If Livia is thin, Thomas is emaciated. Cleaner than the rest of them (Lizzy saw to that, with the constant application of bucket and sponge) and pale underneath the speckling of coal dust. Out of the lip of his bandage crawl the tendrils of a dark blue tattoo, touch his eyebrow and the corner of his eye, where coal has grown into fresh scar tissue. His face is a mask of concentration: on the muddy path, on each step, keeping himself going by a sheer act of will.
By the time dawn has given way to midmorning they see it before them: not so much a village as a train supply station. Freight trains stop here to take on goods. Apparently, one can hop on a freight car for pennies, and ride with pigs or chickens or black mounds of coal. Mr. Mosley advised them to come here; it would attract less notice, he said, than going to town. It is a place tramps come, in the hope of transport. Tramps. Well, thinks Charlie, we certainly look the part. His trousers and jacket are stiff with filth. A drizzle has started and is leaving patterns on his dirty skin. As though on command, they stop in the shelter of a hill. It is time to make decisions.
ф
And yet the words won’t come right away. Overwhelmed by a world without a roof, they have spoken little all morning and an odd timidity clings to them yet, as though words will put in motion something irrevocable; will put a close to one part of their lives and commit them to a new one.
It’s Charlie who accepts it first.
“Do you want to go home?” he asks Livia. “To your mother?”
The girl shakes her head.

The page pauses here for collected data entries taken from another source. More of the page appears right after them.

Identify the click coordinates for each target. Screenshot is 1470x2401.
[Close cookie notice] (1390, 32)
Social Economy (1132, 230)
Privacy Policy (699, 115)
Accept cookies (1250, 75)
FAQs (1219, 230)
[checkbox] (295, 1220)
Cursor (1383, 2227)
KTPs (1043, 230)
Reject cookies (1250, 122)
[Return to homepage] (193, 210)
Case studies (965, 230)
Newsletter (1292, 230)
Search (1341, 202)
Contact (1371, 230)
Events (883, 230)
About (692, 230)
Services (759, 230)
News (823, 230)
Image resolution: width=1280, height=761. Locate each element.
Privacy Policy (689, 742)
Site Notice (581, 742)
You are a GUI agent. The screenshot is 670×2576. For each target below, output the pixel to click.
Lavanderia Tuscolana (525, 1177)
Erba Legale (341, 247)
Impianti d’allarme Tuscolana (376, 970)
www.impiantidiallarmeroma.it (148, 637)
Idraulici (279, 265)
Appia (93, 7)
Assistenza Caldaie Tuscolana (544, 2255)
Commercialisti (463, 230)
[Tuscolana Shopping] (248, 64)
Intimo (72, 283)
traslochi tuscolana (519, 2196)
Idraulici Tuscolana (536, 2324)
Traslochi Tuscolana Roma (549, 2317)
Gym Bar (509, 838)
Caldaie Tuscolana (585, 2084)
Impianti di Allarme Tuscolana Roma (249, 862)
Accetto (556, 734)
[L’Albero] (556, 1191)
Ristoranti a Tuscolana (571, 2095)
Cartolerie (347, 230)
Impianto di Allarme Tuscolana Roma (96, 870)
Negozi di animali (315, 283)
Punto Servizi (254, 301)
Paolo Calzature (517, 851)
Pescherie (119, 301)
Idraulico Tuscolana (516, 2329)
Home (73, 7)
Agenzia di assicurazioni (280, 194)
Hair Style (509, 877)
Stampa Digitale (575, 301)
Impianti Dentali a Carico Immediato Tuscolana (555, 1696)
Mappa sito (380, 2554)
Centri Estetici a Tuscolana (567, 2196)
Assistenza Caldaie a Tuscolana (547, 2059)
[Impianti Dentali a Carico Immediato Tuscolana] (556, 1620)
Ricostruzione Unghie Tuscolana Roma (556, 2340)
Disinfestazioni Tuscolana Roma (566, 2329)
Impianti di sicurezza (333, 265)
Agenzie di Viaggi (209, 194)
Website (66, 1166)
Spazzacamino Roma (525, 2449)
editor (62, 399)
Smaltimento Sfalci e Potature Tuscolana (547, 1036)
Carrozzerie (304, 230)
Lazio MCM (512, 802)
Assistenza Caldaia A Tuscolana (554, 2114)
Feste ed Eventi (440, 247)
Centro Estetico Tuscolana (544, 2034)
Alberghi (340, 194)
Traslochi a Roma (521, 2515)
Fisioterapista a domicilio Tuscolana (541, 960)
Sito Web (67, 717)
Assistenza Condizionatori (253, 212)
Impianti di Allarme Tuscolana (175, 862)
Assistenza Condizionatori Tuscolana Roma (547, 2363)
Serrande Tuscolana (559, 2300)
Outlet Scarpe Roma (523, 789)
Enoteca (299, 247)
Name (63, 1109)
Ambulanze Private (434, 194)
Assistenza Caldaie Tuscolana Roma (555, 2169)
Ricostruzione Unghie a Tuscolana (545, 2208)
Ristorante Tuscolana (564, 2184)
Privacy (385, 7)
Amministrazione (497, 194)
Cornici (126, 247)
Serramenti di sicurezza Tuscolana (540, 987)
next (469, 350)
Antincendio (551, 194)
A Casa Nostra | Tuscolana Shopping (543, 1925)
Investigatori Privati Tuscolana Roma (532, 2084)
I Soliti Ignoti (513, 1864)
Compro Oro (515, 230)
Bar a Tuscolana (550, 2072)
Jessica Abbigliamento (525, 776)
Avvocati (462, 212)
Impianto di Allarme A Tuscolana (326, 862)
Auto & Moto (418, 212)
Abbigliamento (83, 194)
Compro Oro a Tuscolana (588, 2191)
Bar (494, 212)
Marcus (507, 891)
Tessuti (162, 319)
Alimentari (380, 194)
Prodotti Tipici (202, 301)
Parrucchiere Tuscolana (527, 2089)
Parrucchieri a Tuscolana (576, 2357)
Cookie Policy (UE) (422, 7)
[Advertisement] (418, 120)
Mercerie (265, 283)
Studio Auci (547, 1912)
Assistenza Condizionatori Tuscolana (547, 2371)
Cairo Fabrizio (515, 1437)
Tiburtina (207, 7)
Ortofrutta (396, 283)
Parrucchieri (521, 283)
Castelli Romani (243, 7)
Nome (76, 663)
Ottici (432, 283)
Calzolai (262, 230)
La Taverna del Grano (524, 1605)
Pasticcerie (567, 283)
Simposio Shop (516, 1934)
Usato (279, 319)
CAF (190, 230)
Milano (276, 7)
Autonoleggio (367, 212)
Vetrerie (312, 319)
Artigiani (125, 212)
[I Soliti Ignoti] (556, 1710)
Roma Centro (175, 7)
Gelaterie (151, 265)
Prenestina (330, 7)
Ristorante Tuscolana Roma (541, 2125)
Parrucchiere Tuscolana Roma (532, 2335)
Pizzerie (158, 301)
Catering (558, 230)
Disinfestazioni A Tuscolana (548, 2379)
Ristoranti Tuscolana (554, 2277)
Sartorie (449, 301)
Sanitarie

She has come this far, assuming her mother’s complicity in the attack. Now she will see it out. Charlie knows better than to argue with her.
“To London, then.”
As Charlie says it, he hears the question in his own voice. It is directed at Thomas. He is their leader. They did not vote on it, nobody picked him and yet it is true, even now — especially now — that he is wounded and weak.
“I mean, if we can’t go back to Lady Naylor’s and want to do more than just sit around, it’s the only real option. ‘The Tobacco Dock, midnight, the twelfth of January.’ That’s what the ledger said in the laboratory. ‘Collect in person’: Lady Naylor will be there. She is working on something, something important, and she paid a fortune just for this one item.”
Thomas has clearly been thinking the same thing. Nevertheless there is a hesitation to his response.
“What day is it today? We were attacked on the second, and went down the mine on the third. Six days down the mine. The morning of the ninth?”
Both Charlie and Livia confirm his calculation.
“Then we have four whole days. Time enough.” He shudders slightly, squats down on his heels, steadying himself with one hand. It comes to Charlie that Thomas is very close to fainting. That he does not have the strength even to stand.
But his voice is firm.
“What we need is to talk to someone who can shed light on everything. The laboratory, the experiments, Lady Naylor’s theory of Smoke. Fresh information; some other perspective. Without it, we will continue tapping in the dark.” He juts his chin out, his mind made up. “You two go to London. I will go and see Renfrew.”